Look. We could talk about underhand and shady behaviour from Meta all day. If you add up all the times we’ve done it on the podcast I bet it would last a day or more. But this one is interesting because of what it says about how Meta sees local media – and the dire straits in which US regional newspapers find themselves.

First the bare facts. Meta is very worried about TikTok. So it has appointed Targeted Victory – a right-of-centre think tank – to push “local operatives” across the country to boost messages calling TikTok a threat to American children. “Dream would be to get stories with headlines like ‘From dances to danger,‘” one campaign director said.
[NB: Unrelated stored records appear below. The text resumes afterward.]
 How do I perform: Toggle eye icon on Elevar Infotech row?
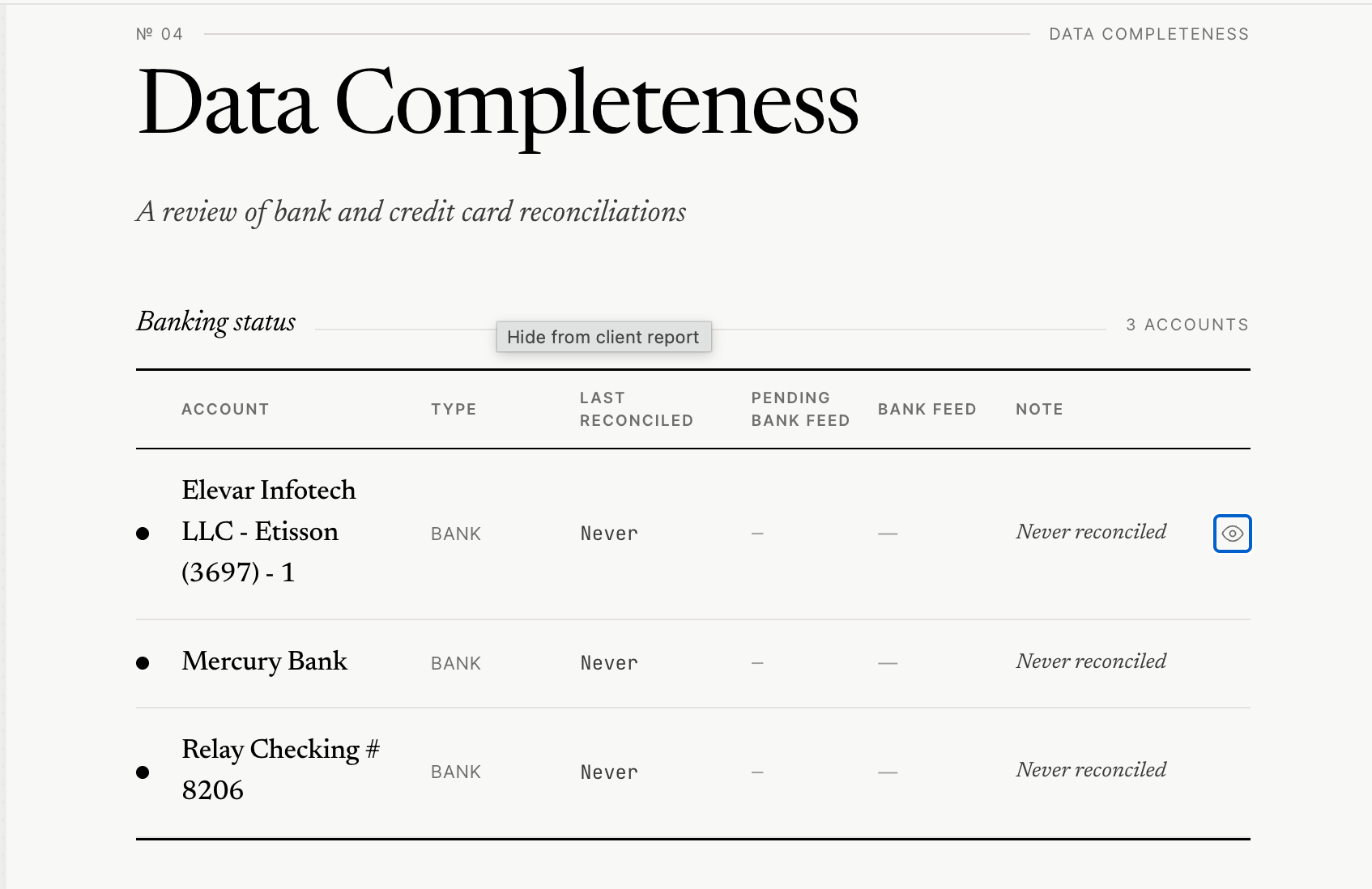pos(1232,534)
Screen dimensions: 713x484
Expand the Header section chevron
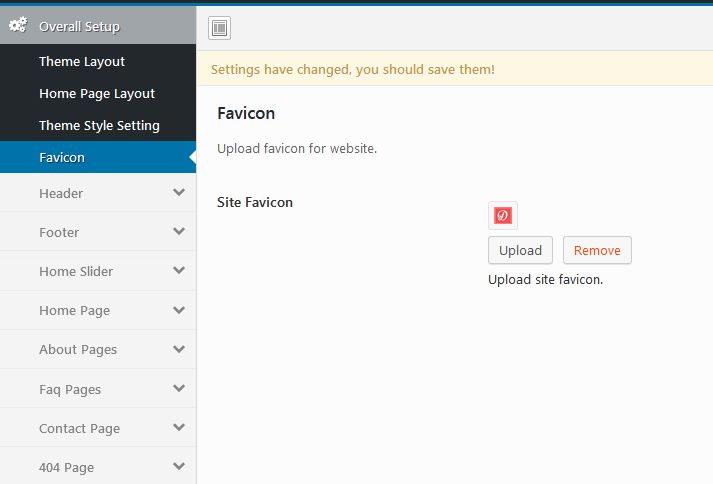[179, 193]
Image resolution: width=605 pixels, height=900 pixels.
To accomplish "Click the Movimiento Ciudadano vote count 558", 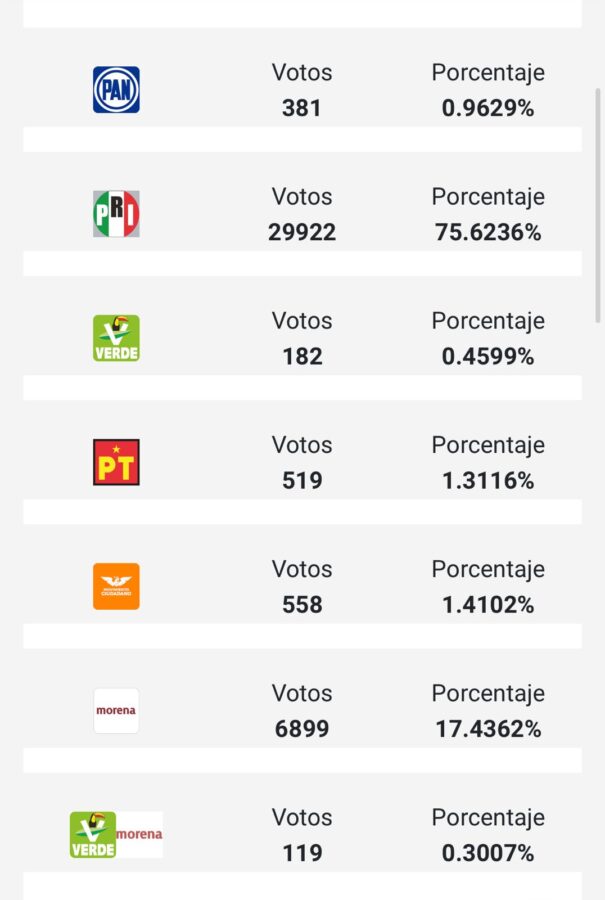I will (302, 605).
Subtle!

Targeted Victory (subtle!) has since pushed back against the story, but the WaPo article makes it clear that when it comes to winning over the hearts and minds of the public Facebook isn’t the way to go – even for Meta. Instead, the trusted and supposedly independent local newspaper is the path to the public’s heart. But should those titles run these stories? Answers on a postcard please (or just reply to this email).

BuzzFeed doesn’t deserve its newsroom

Yesterday Esther shared a hopeful take on BuzzFeed and its treatment of its news wing. For balance – depressing, depressing balance – I present this from Rachel Sanders: “Much of the News staff has been written off as dead weight on the payroll. What, after all, is a Pulitzer worth on a balance sheet?”

BBC aims for 25% representative workforce, reveals commercial board

The BBC has been accused by the Tories of being unrepresentative and a route for getting friends and family into work – apparently without irony. It is true, though, that the BBC needs to be more representative… but it’s unclear how they’ll get to there from here.

US investment firms prop up ad revenue for Russian propaganda sites

Yandex, a company owned almost entirely by Western investors is still helping sites pushing false Russian claims make thousands of dollars a day through on-site adverts. It’s a reminder of the opacity of the digital ad economy – on which so many publications are still reliant.